#### INFORMATION GIVEN
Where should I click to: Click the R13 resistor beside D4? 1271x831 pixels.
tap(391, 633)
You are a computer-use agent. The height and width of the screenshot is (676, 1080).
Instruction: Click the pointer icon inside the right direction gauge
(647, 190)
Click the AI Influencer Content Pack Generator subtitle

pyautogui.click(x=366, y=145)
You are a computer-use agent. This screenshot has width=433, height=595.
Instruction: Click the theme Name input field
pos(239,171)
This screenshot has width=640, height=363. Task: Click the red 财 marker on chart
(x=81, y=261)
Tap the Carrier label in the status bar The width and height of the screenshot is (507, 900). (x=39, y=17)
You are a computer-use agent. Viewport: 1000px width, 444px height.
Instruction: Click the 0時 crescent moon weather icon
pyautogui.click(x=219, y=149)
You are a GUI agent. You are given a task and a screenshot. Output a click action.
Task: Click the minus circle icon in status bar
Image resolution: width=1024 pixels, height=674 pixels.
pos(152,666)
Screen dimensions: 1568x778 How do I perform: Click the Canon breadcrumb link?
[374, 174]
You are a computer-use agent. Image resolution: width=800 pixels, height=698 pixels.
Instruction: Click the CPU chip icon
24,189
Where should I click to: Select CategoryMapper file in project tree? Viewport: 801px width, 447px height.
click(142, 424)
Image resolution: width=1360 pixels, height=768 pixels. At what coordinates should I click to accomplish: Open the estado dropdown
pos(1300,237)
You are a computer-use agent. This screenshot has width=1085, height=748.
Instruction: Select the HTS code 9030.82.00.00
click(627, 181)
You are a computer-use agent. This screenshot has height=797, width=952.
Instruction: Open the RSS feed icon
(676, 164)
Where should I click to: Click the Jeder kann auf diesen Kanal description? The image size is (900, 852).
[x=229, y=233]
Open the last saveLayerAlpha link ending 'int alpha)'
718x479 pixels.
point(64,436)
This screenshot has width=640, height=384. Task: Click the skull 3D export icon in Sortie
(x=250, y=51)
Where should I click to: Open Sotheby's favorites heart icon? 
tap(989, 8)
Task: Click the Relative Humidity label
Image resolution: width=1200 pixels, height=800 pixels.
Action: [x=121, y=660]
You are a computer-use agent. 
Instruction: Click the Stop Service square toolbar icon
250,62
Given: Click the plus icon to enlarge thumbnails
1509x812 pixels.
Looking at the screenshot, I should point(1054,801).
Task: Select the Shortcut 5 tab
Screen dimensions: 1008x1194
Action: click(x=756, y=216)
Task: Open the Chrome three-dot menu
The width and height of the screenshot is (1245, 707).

#### ACTIVITY
All of the material is to be written out exactly.

#### THE COMPLETED TASK
Where should I click to: Click the R13 resistor beside D4? 1271x831 pixels.
tap(391, 633)
You are a computer-use agent. The height and width of the screenshot is (676, 1080).
Instruction: Click the pointer icon inside the right direction gauge
(647, 190)
Click the AI Influencer Content Pack Generator subtitle

pyautogui.click(x=366, y=145)
You are a computer-use agent. This screenshot has width=433, height=595.
Instruction: Click the theme Name input field
pos(239,171)
This screenshot has width=640, height=363. Task: Click the red 财 marker on chart
(x=81, y=261)
Tap the Carrier label in the status bar The width and height of the screenshot is (507, 900). (x=39, y=17)
You are a computer-use agent. Viewport: 1000px width, 444px height.
Instruction: Click the 0時 crescent moon weather icon
pyautogui.click(x=219, y=149)
You are a GUI agent. You are given a task and a screenshot. Output a click action.
Task: Click the minus circle icon in status bar
Image resolution: width=1024 pixels, height=674 pixels.
pos(152,666)
Screen dimensions: 1568x778 How do I perform: Click the Canon breadcrumb link?
[374, 174]
You are a computer-use agent. Image resolution: width=800 pixels, height=698 pixels.
Instruction: Click the CPU chip icon
24,189
Where should I click to: Select CategoryMapper file in project tree? Viewport: 801px width, 447px height.
click(142, 424)
Image resolution: width=1360 pixels, height=768 pixels. At what coordinates should I click to accomplish: Open the estado dropdown
pos(1300,237)
You are a computer-use agent. This screenshot has width=1085, height=748.
Instruction: Select the HTS code 9030.82.00.00
click(627, 181)
You are a computer-use agent. This screenshot has height=797, width=952.
Instruction: Open the RSS feed icon
(676, 164)
Where should I click to: Click the Jeder kann auf diesen Kanal description? The image size is (900, 852).
[x=229, y=233]
Open the last saveLayerAlpha link ending 'int alpha)'
718x479 pixels.
point(64,436)
This screenshot has width=640, height=384. Task: Click the skull 3D export icon in Sortie
(x=250, y=51)
Where should I click to: Open Sotheby's favorites heart icon? 
tap(989, 8)
Task: Click the Relative Humidity label
Image resolution: width=1200 pixels, height=800 pixels.
Action: [x=121, y=660]
You are a computer-use agent. 
Instruction: Click the Stop Service square toolbar icon
250,62
Given: Click the plus icon to enlarge thumbnails
1509x812 pixels.
Looking at the screenshot, I should point(1054,801).
Task: Select the Shortcut 5 tab
Screen dimensions: 1008x1194
Action: click(x=756, y=216)
Task: Open the Chrome three-dot menu
The width and height of the screenshot is (1245, 707).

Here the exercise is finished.